» TASK DATA
● ● ● ●

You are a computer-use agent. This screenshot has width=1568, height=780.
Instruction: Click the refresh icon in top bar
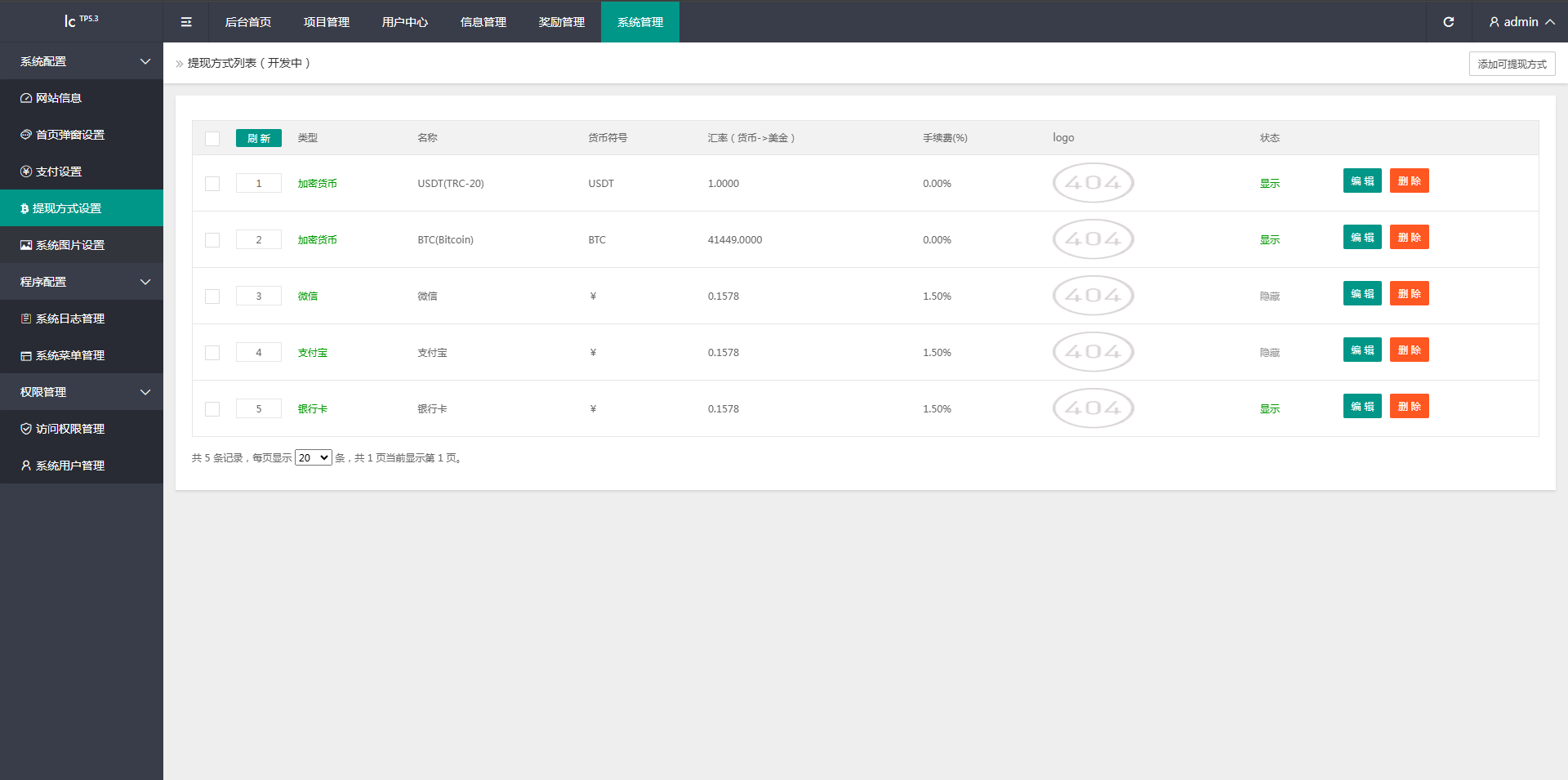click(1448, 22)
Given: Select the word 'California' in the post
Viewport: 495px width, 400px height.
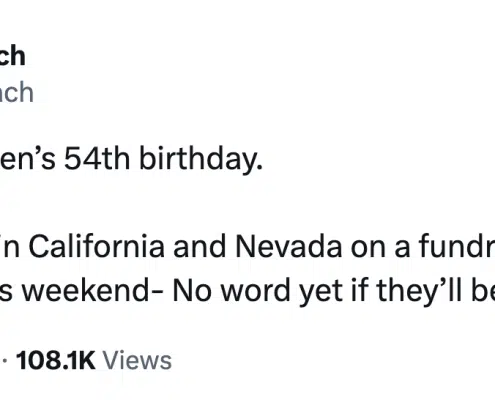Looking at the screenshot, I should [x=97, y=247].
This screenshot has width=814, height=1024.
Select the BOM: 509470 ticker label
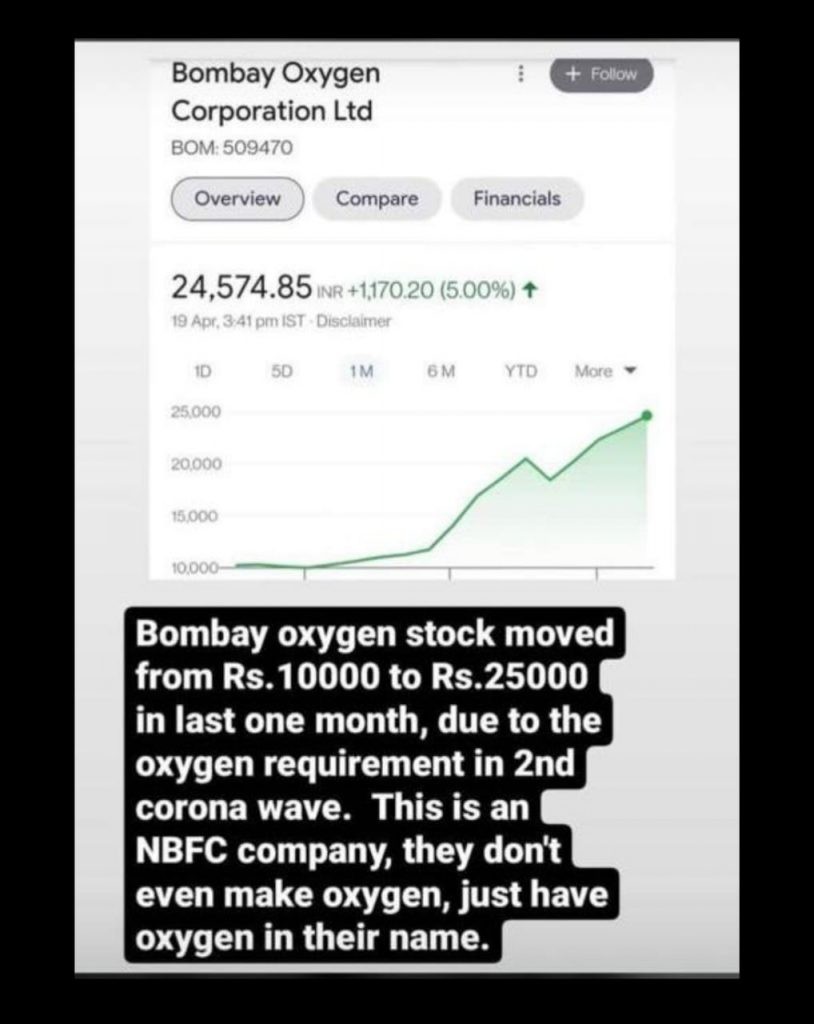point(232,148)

● ● ● ●

» WORK INSTRUCTIONS
In the data, find how many lines hold the string "This", and answer with the number only.

» WRITTEN RESPONSE
2